Legal Ed Section announces council slate, and it includes 1 young lawyer
Following recommendations to bring younger voices to the council of the ABA Section of Legal Education and Admissions to the Bar, the group has nominated Daniel R. Thies, a Sidley Austin associate, to a three-year term.
In a 2017 recommendation, the ABA’s Young Lawyers Division asked that the council add two young attorneys who are not employed in legal education as members. The YLD has a liaison to the council, but that spot does not have voting power or access to closed meetings.
The council rejected the Young Lawyers Division proposal at its November meeting. One concern was that if the council adopted the YLD recommendation, what would happen when other ABA groups requested voting seats with the group?
There was also a concern that creating a special category on the council for young lawyers could reduce flexibility to find the best candidates available and willing to do the work. Barry Currier, the ABA’s managing director of accreditation and legal education, suggested getting more young attorneys involved on school site visit teams, because that work is a “primary credential” for being nominated to the council.
In January, Law School Transparency, a group that focuses on law school reform, and the Young Lawyers Division of the Iowa State Bar Association issued a report about improving legal education, with its recommendations including the addition of two young lawyers to the council.
“Daniel Thies is an enormously qualified young lawyer who will make an excellent addition to the council. We look forward to seeing the council welcome more young lawyers to their ranks in the coming years,” Kyle McEntee, Law School Transparency’s executive director, told the ABA Journal.
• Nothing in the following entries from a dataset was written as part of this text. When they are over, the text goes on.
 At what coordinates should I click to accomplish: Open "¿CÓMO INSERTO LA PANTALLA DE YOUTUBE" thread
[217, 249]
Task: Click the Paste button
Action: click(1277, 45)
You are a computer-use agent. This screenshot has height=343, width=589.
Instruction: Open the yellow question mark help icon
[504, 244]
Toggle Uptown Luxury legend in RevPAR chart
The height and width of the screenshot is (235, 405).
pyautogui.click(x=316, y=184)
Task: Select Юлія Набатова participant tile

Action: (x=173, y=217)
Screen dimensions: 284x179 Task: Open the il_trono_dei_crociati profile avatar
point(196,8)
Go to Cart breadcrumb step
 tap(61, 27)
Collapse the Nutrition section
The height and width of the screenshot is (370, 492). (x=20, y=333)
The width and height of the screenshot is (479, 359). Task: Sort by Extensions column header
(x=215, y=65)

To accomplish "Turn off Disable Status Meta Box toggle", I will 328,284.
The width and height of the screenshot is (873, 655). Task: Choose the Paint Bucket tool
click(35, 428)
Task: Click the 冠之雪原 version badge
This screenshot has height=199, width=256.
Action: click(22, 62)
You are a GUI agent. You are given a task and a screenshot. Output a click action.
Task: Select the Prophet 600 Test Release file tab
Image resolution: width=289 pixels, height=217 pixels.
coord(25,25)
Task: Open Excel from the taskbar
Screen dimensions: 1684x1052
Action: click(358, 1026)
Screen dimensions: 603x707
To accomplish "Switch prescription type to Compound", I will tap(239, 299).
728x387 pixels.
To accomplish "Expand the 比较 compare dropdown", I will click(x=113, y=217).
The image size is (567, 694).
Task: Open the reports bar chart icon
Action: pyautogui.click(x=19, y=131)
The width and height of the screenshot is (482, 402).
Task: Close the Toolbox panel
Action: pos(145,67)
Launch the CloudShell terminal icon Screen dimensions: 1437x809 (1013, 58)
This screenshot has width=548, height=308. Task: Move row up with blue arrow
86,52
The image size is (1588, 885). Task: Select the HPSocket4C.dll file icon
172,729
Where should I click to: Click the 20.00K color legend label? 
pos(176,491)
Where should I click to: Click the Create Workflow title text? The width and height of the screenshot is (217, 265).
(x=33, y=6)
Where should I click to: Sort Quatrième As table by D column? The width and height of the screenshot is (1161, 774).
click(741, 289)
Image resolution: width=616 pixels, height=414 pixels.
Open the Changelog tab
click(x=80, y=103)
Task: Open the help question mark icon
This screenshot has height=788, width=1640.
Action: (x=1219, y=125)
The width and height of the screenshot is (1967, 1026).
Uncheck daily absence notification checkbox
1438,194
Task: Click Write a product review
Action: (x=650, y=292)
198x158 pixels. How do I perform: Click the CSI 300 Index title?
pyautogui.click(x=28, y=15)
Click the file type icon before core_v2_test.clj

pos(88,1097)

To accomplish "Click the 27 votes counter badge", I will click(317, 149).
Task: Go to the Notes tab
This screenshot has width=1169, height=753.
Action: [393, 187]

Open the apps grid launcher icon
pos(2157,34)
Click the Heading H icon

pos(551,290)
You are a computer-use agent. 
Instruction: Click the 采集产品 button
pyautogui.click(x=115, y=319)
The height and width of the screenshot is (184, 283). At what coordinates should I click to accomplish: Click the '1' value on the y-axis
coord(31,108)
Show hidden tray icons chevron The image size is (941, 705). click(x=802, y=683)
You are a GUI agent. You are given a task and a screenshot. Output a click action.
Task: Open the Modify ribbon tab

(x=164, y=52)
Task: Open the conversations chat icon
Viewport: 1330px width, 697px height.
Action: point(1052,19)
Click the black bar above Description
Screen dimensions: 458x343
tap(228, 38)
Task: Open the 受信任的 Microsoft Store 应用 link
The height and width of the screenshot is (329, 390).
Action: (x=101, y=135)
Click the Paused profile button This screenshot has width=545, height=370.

Theis, a 2010 graduate of Harvard Law School, practices in Sidley’s insurance and financial services group. He’s a member of Legal Ed’s accreditation committee and served as the council’s YLD liaison from 2013 to 2016. Also, from 2008 to 2010, Theis was a law school member on the council, according to information released on the section’s website.
Additionally, Theis was the reporter for the ABA Presidential Commission on the Impact of the Economic Crisis on the Profession and Legal Needs, and the reporter for the Illinois State Bar Association’s Special Committee on the Impact of Law School Debt on the Delivery of Legal Service.
Election of the council officers and members will take place Aug. 4 in Chicago, at the section’s annual business meeting. Others nominated to three-year terms on the council are Pamela Lysaght and Rebecca Hanner White.
Lysaght, a retired University of Detroit Mercy School of Law professor, currently chairs the section’s standards review committee. She also served as vice chair of the accreditation committee, and she has been involved with several ABA site evaluation teams.
White, now retired, was the dean of the University of Georgia School of Law. She previously chaired the section’s accreditation committee.
Jeffrey Lewis, a professor at Saint Louis University School of Law, is slated to serve as the council’s chair. Council members nominated for re-election to a third-year term are Leo Martinez, a professor at the University of California Hastings College of Law; Charles R. Nash, vice chancellor for academic affairs for the the University of Alabama System; and Missouri Supreme Court Judge Mary R. Russell.
Gregory G. Murphy, a Montana lawyer who previously chaired the council, was nominated for election to a two-year term.